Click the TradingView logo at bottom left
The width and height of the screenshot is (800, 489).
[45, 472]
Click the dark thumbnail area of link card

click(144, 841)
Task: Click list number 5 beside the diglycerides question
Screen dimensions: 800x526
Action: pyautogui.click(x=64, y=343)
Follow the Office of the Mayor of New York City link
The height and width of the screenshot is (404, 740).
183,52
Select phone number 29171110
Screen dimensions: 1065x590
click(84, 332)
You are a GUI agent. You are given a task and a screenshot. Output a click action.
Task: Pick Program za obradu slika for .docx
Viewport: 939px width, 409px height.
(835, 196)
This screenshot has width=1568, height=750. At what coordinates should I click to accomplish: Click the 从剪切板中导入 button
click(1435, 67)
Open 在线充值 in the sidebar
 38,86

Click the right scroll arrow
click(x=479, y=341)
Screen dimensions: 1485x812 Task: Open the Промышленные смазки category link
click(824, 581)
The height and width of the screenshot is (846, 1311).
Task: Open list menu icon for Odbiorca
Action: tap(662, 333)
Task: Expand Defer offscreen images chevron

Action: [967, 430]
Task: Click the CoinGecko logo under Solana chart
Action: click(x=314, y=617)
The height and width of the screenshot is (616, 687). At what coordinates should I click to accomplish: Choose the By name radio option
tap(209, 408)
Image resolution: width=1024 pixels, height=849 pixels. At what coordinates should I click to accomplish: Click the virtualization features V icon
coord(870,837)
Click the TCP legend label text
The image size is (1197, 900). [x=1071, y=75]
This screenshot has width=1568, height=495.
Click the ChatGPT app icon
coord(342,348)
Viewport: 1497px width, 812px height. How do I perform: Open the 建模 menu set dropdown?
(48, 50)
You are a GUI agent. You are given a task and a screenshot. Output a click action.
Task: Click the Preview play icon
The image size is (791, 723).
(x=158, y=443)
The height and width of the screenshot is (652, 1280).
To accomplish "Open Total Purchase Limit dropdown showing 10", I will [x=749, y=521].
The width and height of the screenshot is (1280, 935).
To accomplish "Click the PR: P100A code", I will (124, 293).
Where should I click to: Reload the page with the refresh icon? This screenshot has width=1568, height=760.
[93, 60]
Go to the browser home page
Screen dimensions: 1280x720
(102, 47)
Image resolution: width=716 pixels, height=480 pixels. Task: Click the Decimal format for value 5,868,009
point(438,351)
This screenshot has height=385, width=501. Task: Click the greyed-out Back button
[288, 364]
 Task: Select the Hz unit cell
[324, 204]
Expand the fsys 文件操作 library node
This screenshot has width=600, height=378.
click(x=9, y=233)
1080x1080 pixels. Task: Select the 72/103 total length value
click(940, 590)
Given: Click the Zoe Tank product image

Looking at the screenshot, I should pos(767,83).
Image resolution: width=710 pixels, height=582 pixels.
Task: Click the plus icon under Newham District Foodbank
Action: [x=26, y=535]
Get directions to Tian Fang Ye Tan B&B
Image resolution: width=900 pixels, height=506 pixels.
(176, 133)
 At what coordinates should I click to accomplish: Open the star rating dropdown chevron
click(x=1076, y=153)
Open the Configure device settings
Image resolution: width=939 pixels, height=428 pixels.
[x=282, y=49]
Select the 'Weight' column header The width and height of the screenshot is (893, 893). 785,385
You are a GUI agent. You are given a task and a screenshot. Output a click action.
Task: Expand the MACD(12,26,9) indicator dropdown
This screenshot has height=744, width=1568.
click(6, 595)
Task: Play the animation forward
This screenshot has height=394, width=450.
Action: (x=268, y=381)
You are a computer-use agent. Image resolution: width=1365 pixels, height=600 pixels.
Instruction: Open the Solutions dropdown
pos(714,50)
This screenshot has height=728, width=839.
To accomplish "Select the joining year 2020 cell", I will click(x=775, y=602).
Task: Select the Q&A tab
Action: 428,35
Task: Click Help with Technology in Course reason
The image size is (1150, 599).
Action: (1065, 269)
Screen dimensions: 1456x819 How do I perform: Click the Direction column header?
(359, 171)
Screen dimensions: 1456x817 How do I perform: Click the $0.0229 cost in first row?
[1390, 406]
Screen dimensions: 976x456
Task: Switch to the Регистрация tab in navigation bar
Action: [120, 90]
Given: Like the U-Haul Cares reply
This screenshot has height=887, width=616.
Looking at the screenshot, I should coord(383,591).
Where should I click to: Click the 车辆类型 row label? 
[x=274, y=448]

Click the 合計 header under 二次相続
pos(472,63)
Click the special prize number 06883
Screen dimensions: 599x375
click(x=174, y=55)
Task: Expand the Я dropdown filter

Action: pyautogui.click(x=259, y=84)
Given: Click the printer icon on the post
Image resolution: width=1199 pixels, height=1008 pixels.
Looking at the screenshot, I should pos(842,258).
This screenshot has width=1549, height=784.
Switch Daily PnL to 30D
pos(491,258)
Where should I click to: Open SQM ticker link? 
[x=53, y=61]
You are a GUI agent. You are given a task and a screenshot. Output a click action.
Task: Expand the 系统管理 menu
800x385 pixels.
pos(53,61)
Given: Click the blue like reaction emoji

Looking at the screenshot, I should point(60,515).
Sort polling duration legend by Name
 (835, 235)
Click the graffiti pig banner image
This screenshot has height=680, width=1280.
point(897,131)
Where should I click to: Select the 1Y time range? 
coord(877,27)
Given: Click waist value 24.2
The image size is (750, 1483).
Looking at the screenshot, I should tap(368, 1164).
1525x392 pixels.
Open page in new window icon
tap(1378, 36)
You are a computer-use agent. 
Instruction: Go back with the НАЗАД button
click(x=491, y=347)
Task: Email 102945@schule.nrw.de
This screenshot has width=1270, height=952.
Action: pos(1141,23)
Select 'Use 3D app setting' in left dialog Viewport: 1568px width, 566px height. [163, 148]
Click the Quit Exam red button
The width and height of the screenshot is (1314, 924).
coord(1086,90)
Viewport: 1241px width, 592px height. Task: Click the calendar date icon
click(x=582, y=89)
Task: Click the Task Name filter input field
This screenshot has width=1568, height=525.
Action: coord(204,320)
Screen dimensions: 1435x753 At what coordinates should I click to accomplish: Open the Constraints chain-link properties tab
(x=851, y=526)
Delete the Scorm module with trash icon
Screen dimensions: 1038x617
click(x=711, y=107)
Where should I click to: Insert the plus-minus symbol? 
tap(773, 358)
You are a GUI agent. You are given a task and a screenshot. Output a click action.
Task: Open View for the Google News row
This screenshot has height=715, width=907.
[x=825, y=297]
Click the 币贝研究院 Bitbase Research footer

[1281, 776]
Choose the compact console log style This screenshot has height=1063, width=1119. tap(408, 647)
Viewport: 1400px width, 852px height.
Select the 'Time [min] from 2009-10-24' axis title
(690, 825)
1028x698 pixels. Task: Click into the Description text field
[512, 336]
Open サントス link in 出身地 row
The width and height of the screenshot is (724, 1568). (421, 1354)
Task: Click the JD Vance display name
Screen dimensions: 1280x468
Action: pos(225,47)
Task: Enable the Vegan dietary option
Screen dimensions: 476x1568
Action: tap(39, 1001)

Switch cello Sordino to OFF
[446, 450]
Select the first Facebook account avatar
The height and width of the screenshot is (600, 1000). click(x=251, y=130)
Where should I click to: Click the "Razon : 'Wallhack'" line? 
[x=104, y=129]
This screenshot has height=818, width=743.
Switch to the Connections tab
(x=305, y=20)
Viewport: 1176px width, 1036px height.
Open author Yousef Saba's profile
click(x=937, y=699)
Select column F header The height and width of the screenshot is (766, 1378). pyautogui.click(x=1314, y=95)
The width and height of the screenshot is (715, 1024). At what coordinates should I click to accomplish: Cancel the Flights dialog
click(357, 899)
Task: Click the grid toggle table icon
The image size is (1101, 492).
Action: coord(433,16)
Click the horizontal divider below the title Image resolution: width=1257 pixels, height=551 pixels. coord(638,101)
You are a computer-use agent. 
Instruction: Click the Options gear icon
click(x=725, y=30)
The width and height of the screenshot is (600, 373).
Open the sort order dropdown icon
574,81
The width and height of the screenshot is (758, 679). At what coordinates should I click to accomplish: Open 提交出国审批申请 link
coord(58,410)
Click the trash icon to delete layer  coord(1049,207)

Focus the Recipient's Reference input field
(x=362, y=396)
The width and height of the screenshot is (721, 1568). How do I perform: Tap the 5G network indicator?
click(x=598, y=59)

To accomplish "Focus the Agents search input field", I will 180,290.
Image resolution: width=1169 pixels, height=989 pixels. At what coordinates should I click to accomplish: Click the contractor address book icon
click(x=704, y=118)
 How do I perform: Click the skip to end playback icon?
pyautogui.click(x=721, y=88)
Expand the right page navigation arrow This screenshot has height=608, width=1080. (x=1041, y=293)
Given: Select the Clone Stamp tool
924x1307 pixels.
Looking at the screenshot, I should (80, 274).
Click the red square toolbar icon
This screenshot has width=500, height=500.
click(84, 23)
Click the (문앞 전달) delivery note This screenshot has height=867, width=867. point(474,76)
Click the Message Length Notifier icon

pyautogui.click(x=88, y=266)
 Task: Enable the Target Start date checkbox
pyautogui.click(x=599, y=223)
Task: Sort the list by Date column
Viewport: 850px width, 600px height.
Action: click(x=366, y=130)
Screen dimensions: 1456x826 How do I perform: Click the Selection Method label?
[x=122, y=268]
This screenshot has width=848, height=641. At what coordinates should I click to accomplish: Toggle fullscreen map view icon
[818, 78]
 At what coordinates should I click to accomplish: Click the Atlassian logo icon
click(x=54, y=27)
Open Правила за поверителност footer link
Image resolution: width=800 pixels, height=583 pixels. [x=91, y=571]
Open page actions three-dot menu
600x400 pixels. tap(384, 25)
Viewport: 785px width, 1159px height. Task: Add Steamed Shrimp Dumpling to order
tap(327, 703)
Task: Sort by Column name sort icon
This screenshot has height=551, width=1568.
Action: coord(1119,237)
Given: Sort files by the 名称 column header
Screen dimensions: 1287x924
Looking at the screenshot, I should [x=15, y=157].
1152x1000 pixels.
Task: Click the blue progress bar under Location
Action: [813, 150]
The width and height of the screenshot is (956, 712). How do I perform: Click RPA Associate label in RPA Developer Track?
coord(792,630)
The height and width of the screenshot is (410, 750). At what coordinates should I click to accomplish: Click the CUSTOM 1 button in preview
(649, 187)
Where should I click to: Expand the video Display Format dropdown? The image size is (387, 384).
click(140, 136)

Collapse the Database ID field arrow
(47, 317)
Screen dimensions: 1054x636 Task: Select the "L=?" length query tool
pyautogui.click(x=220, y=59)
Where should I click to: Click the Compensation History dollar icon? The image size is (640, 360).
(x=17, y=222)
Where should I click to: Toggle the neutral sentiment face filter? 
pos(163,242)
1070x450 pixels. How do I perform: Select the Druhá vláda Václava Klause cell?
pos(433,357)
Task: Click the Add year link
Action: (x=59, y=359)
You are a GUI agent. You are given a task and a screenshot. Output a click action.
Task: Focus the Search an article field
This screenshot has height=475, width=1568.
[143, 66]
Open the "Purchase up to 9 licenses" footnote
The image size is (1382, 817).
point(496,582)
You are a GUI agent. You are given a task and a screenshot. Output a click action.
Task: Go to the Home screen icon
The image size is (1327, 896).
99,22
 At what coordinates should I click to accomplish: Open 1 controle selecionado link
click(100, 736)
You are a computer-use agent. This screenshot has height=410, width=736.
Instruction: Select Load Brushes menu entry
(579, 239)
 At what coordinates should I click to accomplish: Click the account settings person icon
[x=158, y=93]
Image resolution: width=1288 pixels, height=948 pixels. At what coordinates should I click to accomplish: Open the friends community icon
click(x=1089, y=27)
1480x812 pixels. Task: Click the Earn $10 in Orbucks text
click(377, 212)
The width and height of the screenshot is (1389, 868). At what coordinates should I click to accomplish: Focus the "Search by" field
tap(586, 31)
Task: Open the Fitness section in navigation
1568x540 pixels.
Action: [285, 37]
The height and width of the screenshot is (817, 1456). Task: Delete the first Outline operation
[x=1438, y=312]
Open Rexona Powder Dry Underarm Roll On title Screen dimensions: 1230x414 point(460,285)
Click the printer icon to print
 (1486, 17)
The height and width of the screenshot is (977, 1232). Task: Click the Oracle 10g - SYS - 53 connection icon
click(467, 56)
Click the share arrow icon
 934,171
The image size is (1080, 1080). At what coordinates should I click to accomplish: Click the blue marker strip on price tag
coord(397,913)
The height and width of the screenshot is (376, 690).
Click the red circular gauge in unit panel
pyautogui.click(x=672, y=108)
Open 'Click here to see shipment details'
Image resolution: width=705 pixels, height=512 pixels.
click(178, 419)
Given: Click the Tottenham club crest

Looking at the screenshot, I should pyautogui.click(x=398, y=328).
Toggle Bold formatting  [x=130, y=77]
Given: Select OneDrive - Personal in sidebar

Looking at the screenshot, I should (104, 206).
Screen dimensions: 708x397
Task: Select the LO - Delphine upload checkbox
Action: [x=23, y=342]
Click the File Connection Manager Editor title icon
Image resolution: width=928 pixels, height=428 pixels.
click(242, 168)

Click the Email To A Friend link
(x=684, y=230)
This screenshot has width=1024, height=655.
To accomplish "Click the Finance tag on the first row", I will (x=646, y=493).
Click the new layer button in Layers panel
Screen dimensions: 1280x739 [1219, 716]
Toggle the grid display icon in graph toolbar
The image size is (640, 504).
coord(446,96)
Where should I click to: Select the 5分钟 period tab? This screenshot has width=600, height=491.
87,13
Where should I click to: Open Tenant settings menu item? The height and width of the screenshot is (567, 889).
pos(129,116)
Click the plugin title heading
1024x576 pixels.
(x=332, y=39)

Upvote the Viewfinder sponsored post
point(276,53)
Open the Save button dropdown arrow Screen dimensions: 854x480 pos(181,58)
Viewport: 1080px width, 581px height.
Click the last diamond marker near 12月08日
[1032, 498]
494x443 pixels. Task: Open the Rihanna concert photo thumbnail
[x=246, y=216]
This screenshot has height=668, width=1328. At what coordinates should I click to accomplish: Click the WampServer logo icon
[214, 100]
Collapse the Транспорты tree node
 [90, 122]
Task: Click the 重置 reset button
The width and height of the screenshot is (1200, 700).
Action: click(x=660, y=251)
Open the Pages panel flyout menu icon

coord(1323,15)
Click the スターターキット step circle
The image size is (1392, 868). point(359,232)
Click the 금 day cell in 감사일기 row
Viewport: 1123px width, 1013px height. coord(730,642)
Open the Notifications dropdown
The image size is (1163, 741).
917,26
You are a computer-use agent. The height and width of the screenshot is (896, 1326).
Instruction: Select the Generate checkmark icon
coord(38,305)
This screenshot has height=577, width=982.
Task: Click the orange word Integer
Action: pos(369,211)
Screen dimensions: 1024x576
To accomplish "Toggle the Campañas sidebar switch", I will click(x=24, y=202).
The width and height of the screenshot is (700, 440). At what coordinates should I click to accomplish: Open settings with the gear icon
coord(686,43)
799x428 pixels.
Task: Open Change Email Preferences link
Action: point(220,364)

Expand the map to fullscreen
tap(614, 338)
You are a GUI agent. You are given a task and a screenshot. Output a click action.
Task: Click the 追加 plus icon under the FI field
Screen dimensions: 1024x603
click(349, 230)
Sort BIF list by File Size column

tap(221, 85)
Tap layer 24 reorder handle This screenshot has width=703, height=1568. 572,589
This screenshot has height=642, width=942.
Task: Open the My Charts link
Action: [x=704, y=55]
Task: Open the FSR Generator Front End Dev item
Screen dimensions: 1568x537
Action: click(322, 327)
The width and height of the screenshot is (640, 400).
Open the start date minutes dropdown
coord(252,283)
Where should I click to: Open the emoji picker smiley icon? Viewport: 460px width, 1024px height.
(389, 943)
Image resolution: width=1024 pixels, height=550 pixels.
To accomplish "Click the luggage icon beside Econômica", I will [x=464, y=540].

-------------------------

TASK DIRECTIONS ::
With "computer" as the string to match, show every line of the entries above that has it.

TASK RESULT ::
You are a computer-use agent. Image resolution: width=1365 pixels, height=600 pixels.
You are a computer-use agent. 
You are a computer-use agent. 
You are a computer-use agent. This screenshot has height=410, width=736.
You are a computer-use agent. The height and width of the screenshot is (896, 1326).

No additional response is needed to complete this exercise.